In the Prisoner's dilemma, participants are asked to take the role of two criminals. In this situation, they are to pretend that they are a pair of criminals being interrogated by detectives in separate rooms. Both participants are being offered a deal and have two options. That is, the participant may remain silent or confess and implicate his or her partner. However, if both participants choose to remain silent, they will be set free. If both participants confess they will receive a moderate sentence. Conversely, if one participant remains silent while the other confesses, the person who confesses will receive a minimal sentence while the person who remained silent (and was implicated by their partner) will receive a maximum sentence. Thus, participants have to make the decision to cooperate with or compete with their partner.

When used in the lab, the dynamics of this situation are stimulated as participants play for points or for money. Participants are given one of two choices, labeled option C or D. Option C would be the cooperative choice and if both participants choose to be cooperative then they will both earn points or money. On the other hand, Option D is the competitive choice. If just one participants chooses option D, that participant will earn points or money while the other player will lose money. However, if both participant pick D, then both of them will lose money. In addition to displaying participant's social value orientations, it also displays the dynamics of a mixed-motives situation.

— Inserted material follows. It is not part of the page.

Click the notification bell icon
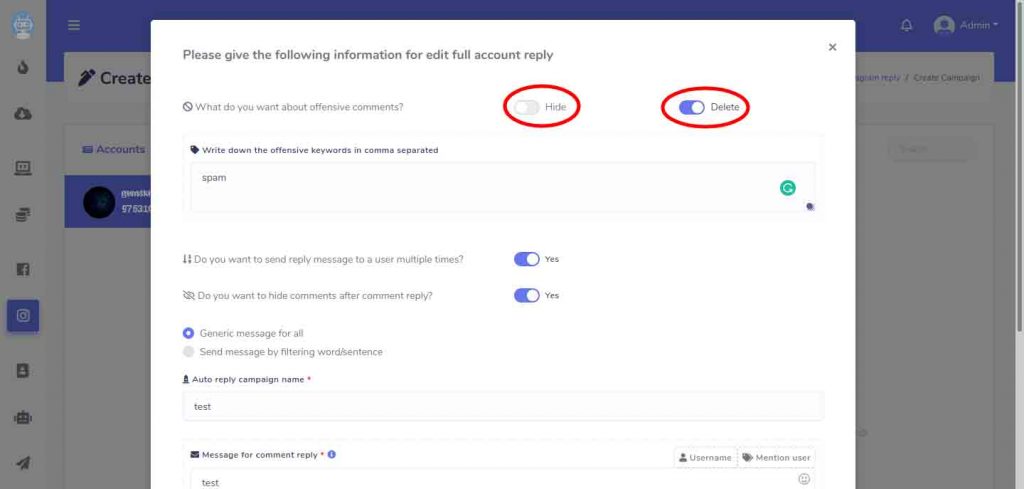The width and height of the screenshot is (1024, 489). tap(906, 25)
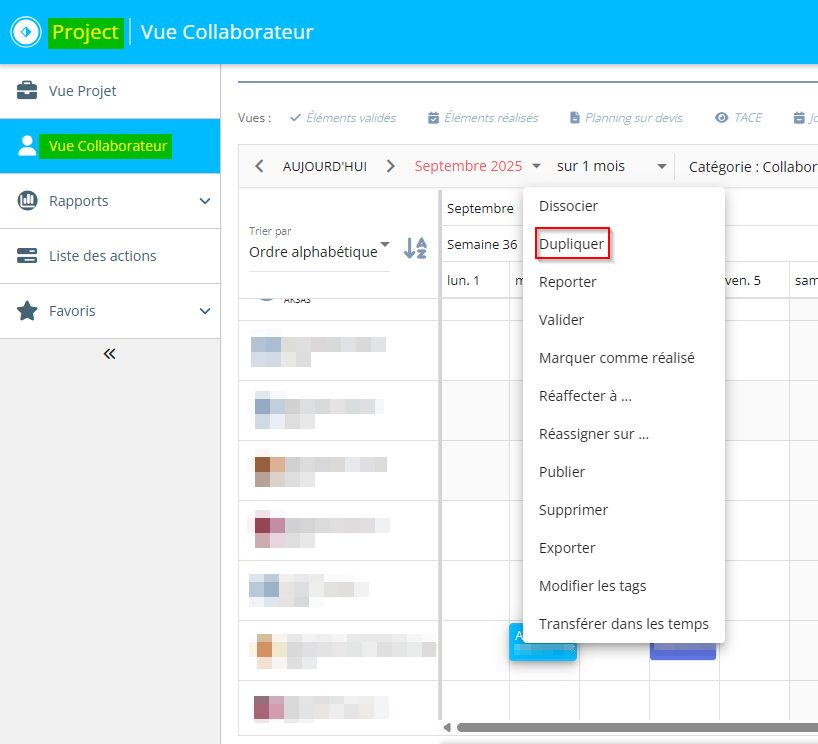
Task: Toggle the TACE visibility view
Action: click(738, 118)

From behavior in strategic situations it is not possible, though, to infer peoples' motives, i.e. the joint outcome they would choose if they alone could determine it. The reason is that behavior in a strategic situation is always a function of both peoples' preferences about joint outcomes and their beliefs about the intentions and behavior of their interaction partners.

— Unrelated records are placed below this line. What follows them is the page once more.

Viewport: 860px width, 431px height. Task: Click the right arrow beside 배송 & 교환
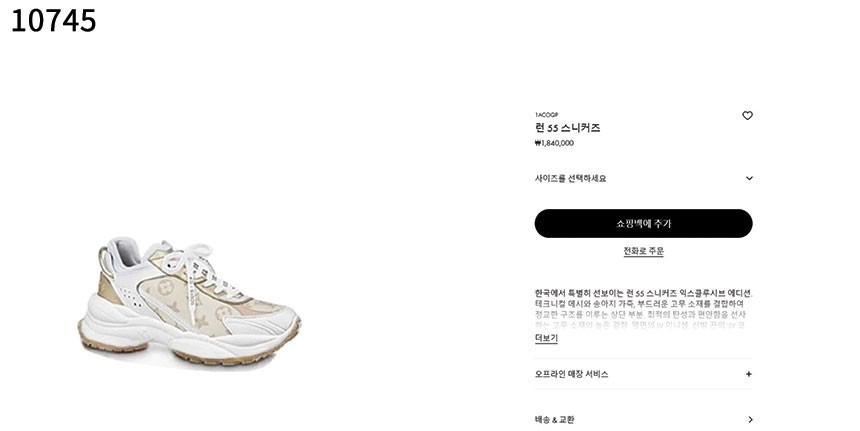(750, 419)
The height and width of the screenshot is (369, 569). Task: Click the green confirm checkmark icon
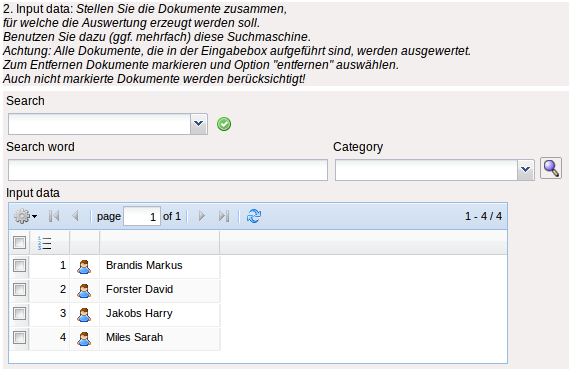pyautogui.click(x=224, y=124)

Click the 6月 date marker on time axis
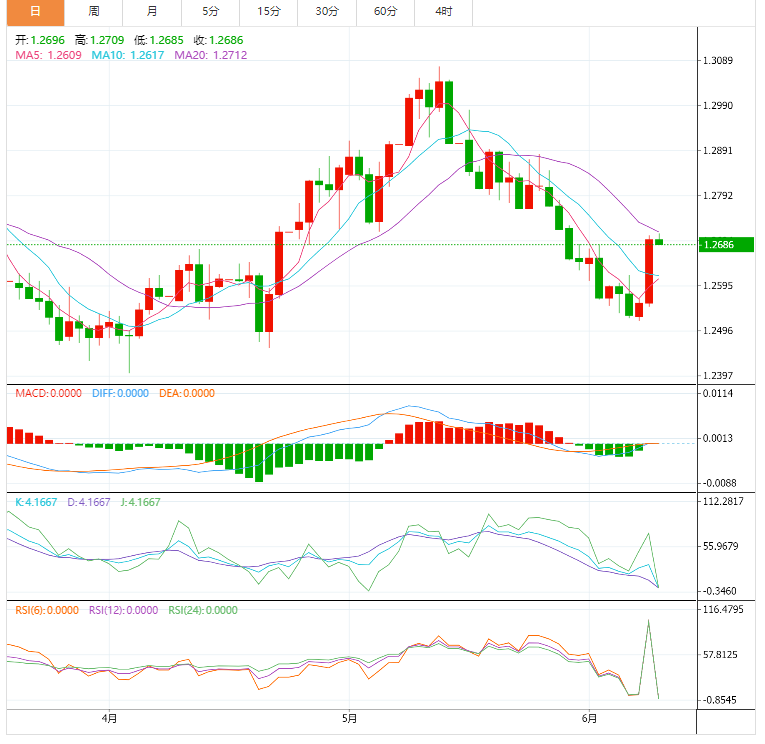[x=590, y=718]
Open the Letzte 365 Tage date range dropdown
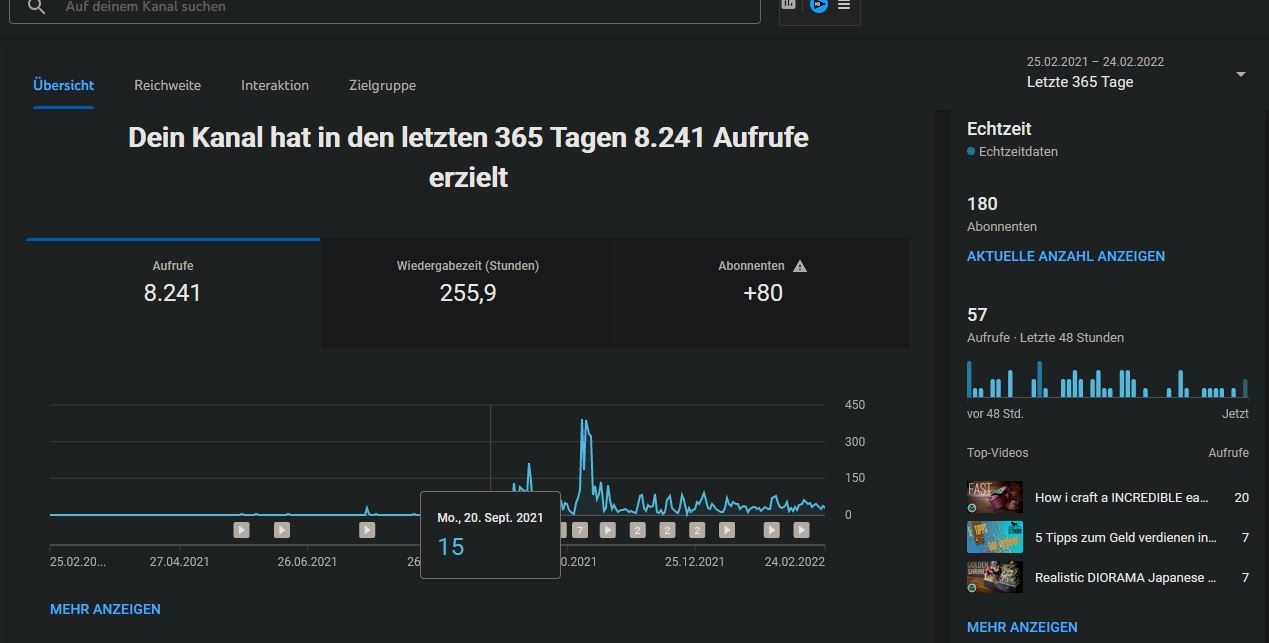The image size is (1269, 643). (x=1240, y=74)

In an attempt to assess peoples' preferences over joint outcomes alone, disentangled from their beliefs about the other persons' behavior, David M. Messick and Charles G. McClintock in 1968 devised what has become known as the decomposed game technique. Basically, any task where one decision maker can alone determine which one out of at least two own-other resource allocation options will be realized is a decomposed game (also often referred to as dictator game, especially in economics, where it is often implemented as a constant-sum situation).

By observing which own-other resource allocation a person chooses in a decomposed game, it is possible to infer that person's preferences over own-other resource allocations, i.e. social value orientation. Since there is no other person making a decision that affects the joint outcome, there is no interdependence, and therefore a potential effect of beliefs on behavior is ruled out.

To give an example, consider two options, A and B. If you choose option A, you will receive $100, and another (unknown) person will receive $10. If you choose option B, you will receive $85, and the other (unknown) person will also receive $85. This is a decomposed game. If a person chooses option B, we can infer that this person does not only consider the outcome for the self when making a decision, but also takes into account the outcome for the other.

==Conceptualization==
When people seek to maximize their gains, they are said to be proself. But when people are also concerned with others' gains and losses, they are said to be prosocial. There are four categories within SVO. Individualistic and competitive SVOs are proself while cooperative and altruistic SVOs are prosocial:

- Individualistic orientation: Members of this category are concerned only with their own outcomes. They make decisions based on what they think they will personally achieve, without concern for others' outcomes. They are focused only on their own outcomes and therefore do not get involved with other group members. They neither assist nor interfere. However their actions may indirectly impact other members of the group but such impact is not their goal.
- Competitive orientation: Competitors much like individualists strive to maximize their own outcomes, but in addition they seek to minimize others outcomes. disagreements and arguments are viewed as win-lose situations and competitors find satisfaction in forcing their ideas upon others. A competitor has the belief that each person should get the most they can in each situation and play to win every time. Those with competitive SVOs are more likely to find themselves in conflicts. Competitors cause cooperators to react with criticism to their abrasive styles. However, competitors rarely modify their behavior in response to these complaints because they are relatively unconcerned with maintaining interpersonal relations.
- Cooperative orientation: Cooperators tend to maximize their own outcomes as well as other's outcomes. They prefer strategies that generate win-win situations. When dealing with other people they believe that it is better if everyone comes out even in a situation.
- Altruistic orientation: altruists are motivated to help other who are in need. Members of this category are low in self-interest. They willingly sacrifice their own outcomes in the hopes of helping others achieve gain.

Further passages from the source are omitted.